> _Task prompt_:
Exactly the lines from the opening of the records through the line containing "This screenshot has height=459, width=734." should be copied, with both included.

> _Supplied records_:
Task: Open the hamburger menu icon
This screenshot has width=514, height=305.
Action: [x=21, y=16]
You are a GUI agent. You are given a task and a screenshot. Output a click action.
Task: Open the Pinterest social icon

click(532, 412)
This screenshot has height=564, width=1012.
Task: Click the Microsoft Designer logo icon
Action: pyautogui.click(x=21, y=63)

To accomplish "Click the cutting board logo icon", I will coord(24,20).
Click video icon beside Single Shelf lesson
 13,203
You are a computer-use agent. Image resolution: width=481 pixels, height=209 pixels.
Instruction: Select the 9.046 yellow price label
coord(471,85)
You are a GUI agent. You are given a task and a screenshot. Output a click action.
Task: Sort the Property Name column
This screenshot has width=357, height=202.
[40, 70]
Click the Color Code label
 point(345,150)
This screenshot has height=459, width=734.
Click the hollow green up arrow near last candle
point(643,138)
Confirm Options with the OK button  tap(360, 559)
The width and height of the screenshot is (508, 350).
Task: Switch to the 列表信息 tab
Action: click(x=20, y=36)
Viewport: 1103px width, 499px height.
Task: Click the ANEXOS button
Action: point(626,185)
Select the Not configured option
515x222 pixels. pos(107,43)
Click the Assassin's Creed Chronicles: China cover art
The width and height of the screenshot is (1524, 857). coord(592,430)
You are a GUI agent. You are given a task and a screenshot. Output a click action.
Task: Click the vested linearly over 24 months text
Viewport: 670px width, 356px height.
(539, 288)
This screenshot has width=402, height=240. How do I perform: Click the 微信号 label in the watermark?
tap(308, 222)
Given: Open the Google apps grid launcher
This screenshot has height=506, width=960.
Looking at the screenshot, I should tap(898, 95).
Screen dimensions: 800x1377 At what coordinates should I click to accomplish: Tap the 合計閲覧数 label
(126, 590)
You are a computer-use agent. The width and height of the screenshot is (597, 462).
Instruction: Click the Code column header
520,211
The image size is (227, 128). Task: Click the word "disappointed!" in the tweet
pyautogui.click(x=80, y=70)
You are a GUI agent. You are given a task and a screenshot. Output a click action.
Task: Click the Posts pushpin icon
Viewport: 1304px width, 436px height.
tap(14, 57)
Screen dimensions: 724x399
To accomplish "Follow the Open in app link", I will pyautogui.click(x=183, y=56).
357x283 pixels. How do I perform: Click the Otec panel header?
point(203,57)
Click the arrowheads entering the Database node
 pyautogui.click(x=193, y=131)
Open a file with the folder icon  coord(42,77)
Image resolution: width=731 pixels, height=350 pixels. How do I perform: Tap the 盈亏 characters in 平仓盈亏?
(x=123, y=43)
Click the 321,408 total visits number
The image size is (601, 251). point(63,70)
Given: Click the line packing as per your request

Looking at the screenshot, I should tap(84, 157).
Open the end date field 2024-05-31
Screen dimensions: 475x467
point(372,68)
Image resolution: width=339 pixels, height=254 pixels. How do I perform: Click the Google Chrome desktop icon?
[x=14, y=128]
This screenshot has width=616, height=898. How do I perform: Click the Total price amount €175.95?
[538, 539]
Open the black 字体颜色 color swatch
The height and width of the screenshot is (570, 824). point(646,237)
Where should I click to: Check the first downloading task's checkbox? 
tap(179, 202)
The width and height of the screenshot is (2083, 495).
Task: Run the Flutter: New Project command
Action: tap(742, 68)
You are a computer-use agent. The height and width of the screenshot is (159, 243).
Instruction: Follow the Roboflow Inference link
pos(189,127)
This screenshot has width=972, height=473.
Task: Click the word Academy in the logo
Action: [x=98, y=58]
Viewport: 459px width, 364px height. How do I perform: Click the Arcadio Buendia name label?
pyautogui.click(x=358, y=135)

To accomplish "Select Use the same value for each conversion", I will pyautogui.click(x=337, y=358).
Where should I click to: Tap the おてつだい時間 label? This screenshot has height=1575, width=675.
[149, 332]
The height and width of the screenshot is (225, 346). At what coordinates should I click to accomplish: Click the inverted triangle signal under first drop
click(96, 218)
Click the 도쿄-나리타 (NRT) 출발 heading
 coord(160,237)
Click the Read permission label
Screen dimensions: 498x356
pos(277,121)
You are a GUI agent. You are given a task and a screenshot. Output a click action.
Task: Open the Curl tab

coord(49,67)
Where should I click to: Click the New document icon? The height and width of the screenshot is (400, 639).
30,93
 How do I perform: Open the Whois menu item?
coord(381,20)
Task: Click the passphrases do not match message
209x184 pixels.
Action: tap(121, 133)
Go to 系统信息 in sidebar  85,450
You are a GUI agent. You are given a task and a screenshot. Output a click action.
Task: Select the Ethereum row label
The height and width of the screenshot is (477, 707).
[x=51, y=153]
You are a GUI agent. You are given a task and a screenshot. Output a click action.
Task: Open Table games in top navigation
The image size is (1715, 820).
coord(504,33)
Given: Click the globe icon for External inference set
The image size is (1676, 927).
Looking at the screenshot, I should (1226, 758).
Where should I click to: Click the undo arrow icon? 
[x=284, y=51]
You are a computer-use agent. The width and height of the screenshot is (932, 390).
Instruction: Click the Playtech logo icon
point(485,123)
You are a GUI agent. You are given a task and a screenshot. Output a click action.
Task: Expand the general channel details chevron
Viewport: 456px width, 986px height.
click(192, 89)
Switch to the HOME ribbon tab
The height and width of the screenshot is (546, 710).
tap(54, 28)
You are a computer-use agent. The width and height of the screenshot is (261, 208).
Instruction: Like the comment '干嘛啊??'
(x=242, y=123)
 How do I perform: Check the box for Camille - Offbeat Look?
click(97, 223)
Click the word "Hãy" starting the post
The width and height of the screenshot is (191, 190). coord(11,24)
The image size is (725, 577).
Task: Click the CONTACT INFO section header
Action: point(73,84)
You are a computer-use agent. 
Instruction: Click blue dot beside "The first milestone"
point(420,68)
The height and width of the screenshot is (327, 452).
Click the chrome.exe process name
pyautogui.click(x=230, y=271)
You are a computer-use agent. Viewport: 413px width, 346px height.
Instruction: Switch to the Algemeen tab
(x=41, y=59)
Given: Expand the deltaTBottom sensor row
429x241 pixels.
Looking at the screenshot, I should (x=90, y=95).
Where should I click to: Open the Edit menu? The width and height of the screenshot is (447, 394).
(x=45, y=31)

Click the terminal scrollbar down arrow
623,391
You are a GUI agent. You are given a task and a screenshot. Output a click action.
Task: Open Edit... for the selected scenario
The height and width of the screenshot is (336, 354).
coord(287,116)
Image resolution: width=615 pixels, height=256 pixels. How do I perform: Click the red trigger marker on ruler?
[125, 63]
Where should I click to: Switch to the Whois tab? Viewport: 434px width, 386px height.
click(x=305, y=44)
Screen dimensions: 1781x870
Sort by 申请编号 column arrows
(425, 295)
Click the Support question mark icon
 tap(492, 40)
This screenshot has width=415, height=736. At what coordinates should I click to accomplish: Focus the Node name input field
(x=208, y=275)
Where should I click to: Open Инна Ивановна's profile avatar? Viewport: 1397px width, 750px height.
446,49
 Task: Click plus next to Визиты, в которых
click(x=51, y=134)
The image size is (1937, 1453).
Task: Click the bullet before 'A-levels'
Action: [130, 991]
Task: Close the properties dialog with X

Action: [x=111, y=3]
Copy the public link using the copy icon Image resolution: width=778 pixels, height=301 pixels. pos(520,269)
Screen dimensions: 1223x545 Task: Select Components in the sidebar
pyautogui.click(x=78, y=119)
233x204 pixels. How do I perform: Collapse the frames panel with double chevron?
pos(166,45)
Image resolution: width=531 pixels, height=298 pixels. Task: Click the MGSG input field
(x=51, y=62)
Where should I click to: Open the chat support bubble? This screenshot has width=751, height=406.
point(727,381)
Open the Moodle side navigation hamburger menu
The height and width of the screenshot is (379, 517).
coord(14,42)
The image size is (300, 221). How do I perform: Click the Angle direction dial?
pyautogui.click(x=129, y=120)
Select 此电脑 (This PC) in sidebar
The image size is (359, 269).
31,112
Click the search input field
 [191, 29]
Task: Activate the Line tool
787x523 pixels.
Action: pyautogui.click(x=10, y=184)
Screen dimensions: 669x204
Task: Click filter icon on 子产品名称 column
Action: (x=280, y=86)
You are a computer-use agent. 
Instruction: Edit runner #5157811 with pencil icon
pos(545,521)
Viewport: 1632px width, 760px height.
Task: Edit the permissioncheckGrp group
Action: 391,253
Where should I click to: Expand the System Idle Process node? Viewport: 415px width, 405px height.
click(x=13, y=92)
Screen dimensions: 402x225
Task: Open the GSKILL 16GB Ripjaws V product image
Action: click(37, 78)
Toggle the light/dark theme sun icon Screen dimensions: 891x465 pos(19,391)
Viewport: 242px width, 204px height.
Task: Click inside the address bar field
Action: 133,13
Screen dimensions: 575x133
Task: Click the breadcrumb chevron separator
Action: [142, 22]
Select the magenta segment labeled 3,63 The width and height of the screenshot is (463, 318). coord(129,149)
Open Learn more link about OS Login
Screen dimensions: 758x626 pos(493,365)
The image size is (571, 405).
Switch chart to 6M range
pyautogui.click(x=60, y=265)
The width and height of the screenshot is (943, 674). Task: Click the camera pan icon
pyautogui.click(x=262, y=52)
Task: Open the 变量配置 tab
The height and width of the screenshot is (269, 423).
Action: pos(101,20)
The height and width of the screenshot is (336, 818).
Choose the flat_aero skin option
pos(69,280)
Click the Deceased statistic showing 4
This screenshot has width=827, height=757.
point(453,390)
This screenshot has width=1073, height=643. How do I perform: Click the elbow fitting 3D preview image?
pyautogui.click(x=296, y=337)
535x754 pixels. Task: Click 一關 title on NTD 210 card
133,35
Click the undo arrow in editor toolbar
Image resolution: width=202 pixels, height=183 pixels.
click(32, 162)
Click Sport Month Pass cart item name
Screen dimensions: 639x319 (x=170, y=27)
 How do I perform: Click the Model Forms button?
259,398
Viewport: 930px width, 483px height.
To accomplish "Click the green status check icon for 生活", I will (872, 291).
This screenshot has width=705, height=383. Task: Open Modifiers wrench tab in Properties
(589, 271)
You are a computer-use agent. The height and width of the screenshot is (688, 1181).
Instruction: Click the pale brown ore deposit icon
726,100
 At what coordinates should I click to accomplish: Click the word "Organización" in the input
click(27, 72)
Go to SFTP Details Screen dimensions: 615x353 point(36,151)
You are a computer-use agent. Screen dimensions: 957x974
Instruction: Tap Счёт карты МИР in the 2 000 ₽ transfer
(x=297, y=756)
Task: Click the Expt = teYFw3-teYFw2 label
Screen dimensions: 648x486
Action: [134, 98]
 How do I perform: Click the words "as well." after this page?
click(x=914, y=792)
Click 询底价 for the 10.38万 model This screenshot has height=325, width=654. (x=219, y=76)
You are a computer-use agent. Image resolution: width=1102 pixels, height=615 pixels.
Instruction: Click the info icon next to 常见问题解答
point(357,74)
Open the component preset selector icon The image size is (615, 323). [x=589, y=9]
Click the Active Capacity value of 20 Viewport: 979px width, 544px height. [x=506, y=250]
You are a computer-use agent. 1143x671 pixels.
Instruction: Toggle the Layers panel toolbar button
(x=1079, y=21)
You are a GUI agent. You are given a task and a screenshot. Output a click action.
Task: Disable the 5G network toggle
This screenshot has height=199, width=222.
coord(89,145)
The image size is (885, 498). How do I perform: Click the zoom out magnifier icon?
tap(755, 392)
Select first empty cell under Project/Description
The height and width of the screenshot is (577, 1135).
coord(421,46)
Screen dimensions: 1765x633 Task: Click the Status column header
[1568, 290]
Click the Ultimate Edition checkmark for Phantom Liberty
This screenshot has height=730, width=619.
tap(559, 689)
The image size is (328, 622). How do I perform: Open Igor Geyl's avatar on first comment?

> _Response_:
Task: Open the hamburger menu icon
This screenshot has width=514, height=305.
Action: [x=21, y=16]
You are a GUI agent. You are given a task and a screenshot. Output a click action.
Task: Open the Pinterest social icon

click(532, 412)
This screenshot has height=564, width=1012.
Task: Click the Microsoft Designer logo icon
Action: pyautogui.click(x=21, y=63)

To accomplish "Click the cutting board logo icon", I will coord(24,20).
Click video icon beside Single Shelf lesson
 13,203
You are a computer-use agent. Image resolution: width=481 pixels, height=209 pixels.
Instruction: Select the 9.046 yellow price label
coord(471,85)
You are a GUI agent. You are given a task and a screenshot. Output a click action.
Task: Sort the Property Name column
This screenshot has width=357, height=202.
[40, 70]
Click the Color Code label
 point(345,150)
This screenshot has height=459, width=734.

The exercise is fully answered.